The illustrated holsters 140 are substantially cylindrical with a void region 184 extending therethrough. The void region 184 receives the sensor. The illustrated holsters 140 includes notches 186 formed along a circumferential extend 188 of the holsters 140. In the illustrated embodiment, the holster 140A includes the notch 186A on the leading edge while the holster 140B includes the notch 186B on the trailing edge. It should be appreciated that, in other embodiments, the position of the notches may be swapped or may be the same. The respective notches 186 may facilitate installation and removal of the sensors by providing a region of flexion along the holsters 140.

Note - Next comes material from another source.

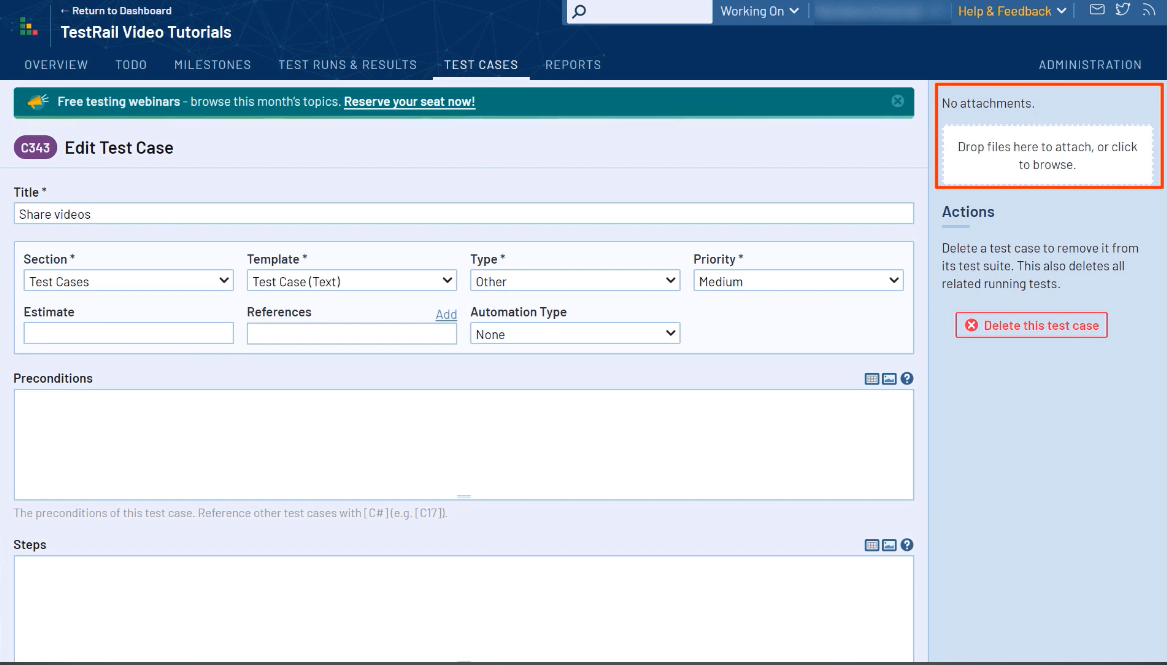1167x665 pixels.
Task: Switch to the Milestones tab
Action: [x=212, y=65]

The sensor 200 is arranged within the void region 184 and extends toward the first end 136. Furthermore, a sensor tube 208 extends from the second end 138. As described above, in various embodiments the opening 142 enables the sensor tube 208 to be threaded through the holster 140. For example, in operation, the sensor 200 may be installed from the leading end. First, the sensor tube 208 may be threaded through the opening 142 and then the sensor body is positioned within the holster 140. The sensor tube 208 may be routed to the bulkhead 66 for data transmission to the surface 18. As will be described below, as the arm 60 moves between the stored position and the deployed position, the sensor 200 may move axially along a holster axis 210, which may be substantially parallel to the bracket axis 202. In certain embodiments, the sensor 200 may have a freedom of axial movement of approximately 10 percent of the sensor length. However, it should be appreciated that the dimensions of the holster 140 may be particularly selected to allow axial movement of approximately 5 percent of the sensor length, approximately 15 percent of the sensor length, or any other reasonable percentage of the sensor length. Providing room for axial movement may reduce forces applied to the sensor tube 208, which may increase the longevity of the sensor tube and hence the reliability of data transfer to the bulkhead 66.

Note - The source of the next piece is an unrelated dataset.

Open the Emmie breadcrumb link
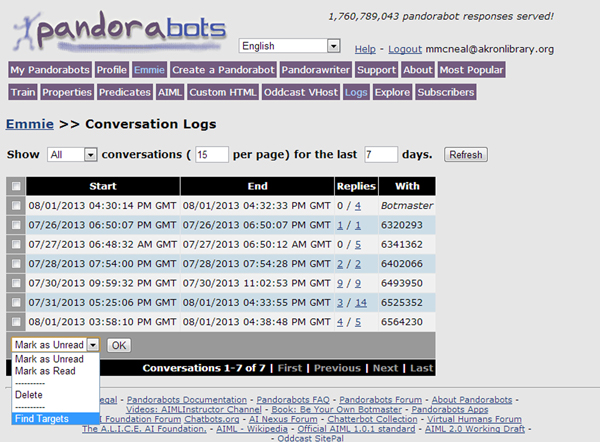 point(29,124)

In various embodiments, the bracket 120 may be coupled or otherwise arranged along the link arm 86 such that movement of the link arm 86 is substantially translated to the bracket 120. For example, the bracket 120 may move toward the deployed position as the link arm 86 moves toward the extended position and the bracket 120 may move toward the stowed position as the link arm 86 moves toward the stored position. In various embodiments, the chamfers, bevels, and other features may facilitate coupling or interaction between the various components. For example, the beveled edges 146 may guide the bracket 120 back into the stowed position.

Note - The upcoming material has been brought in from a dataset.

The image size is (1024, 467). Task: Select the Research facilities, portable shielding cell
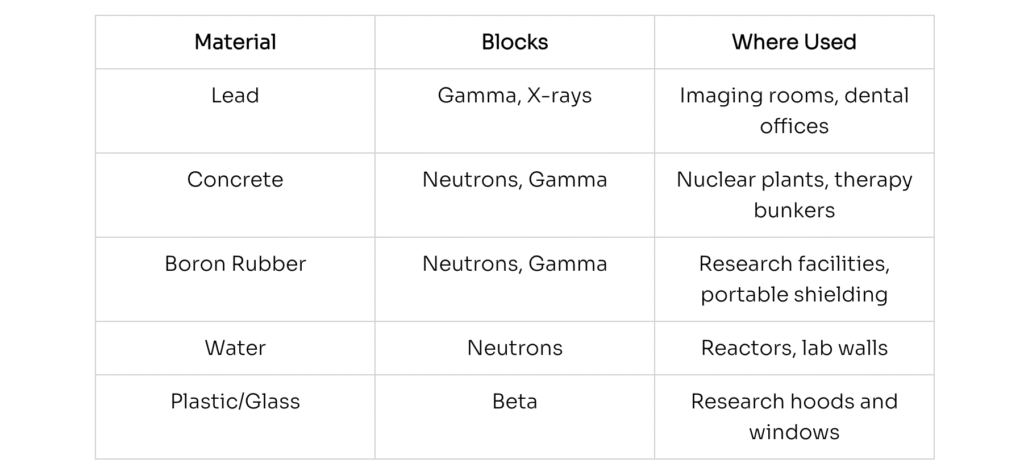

Although the technology herein has been described with reference to particular embodiments, it is to be understood that these embodiments are merely illustrative of the principles and applications of the present technology. It is therefore to be understood that numerous modifications may be made to the illustrative embodiments and that other arrangements may be devised without departing from the spirit and scope of the present technology as defined by the appended claims.
This application claims priority to and the benefit of U.S. Provisional Application Ser. No. 62/522,351 filed Jun. 20, 2017, titled “SENSOR BRACKET SYSTEM AND METHOD,” the full disclosure of which is hereby incorporated herein by reference in its entirety for all purposes.